Die Kapitelüberschriften verweisen auf den Inhalt der ebenso knappen wie luziden Abschnitte. Es geht also um "Kritik und Kritiker", "Drei Hauptmöglichkeiten der Kritik" (Merz unterteilt sie in bloße Beschreibung, Zusätzliche Information und Beurteilung), dann differenziert er zwischen Musik- und Tanzkritikern. Ein längeres Kapitel befasst sich mit "Tanz und seine Werke", in dem er auf die lamentable Situation der Tanztradition eingeht, die praktische Nichtexistenz eines allgemein praktizierten Aufzeichnungssystems. Schließlich nimmt er "Die spezielle Stellung des Tanzes in unserer Kultur" ins Visier. Dann geht er mit "Die fragile Basis der Tanzkritik" in medias res.

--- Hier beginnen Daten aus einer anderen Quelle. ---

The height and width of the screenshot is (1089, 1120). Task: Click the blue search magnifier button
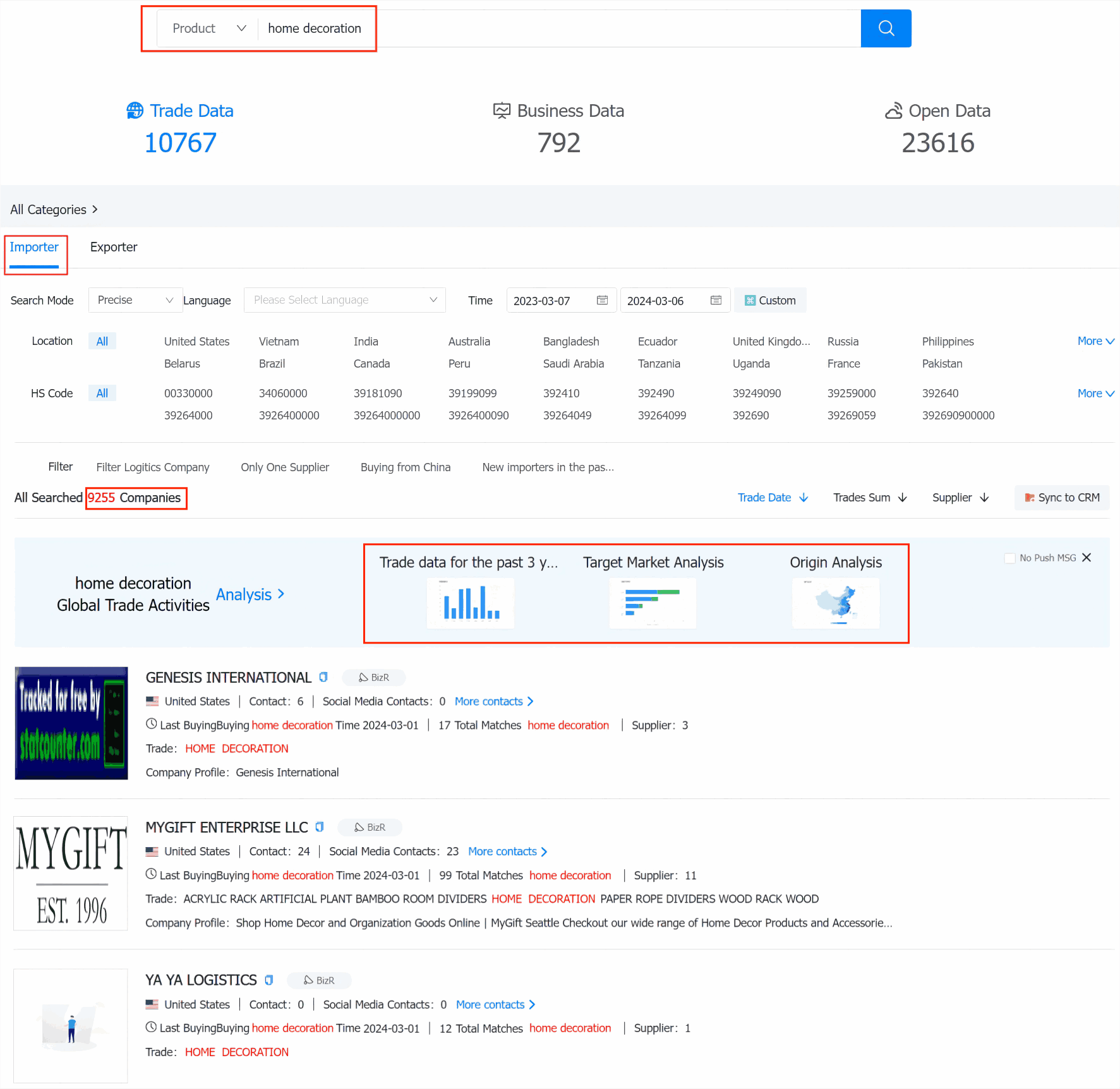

Das umfangreichste Kapitel ist "Vorurteil und Urteil" überschrieben, in dem er gründlich mit den Klischees über den modernen Tanz und das klassische Ballett aufräumt und sie als verhängnisvoll irreführend entlarvt. Immer wieder pocht er darauf, sich eine möglichst breite Wissensbasis zu erarbeiten. Im Schlusskapitel befasst er sich dann damit "Wie man eine Kritik schreibt". Dabei unterscheidet er - wie eingangs - drei Phasen: Vorbereitung, Besuch der Vorstellung und Verfassen der Kritik - zu jeder dieser Phasen unterbreitet er seine auf langjähriger Praxis beruhenden Vorschläge. Es sind nur ganz wenige darunter, denen ich nicht beipflichten würde (wie zum Beispiel der Empfehlung, gleich nach der Vorstellung mit der Niederschrift der Kritik zu beginnen - wegen des enormen Zeitdrucks - oder auch, aus gleichem Grunde, mit der Vorwegfixierung der unverzichtbaren Information).

Doch es überwiegen entschieden die praktischen Ratschläge - und ganz besonders möchte ich unterstreichen, was er über die immer wieder vom Kritiker geforderte "Objektivität" sagt. Es sind die Worte eines welterfahrenen Schweizer Weisen, der die Aktivitäten und Praktiken seines Metiers von seinen eidgenössischen Gebirgsgipfeln überblickt.

Als Publisher des schmalen Bändchens ist angegeben: Drustvo baletnik umetnikov Slovenije 2001.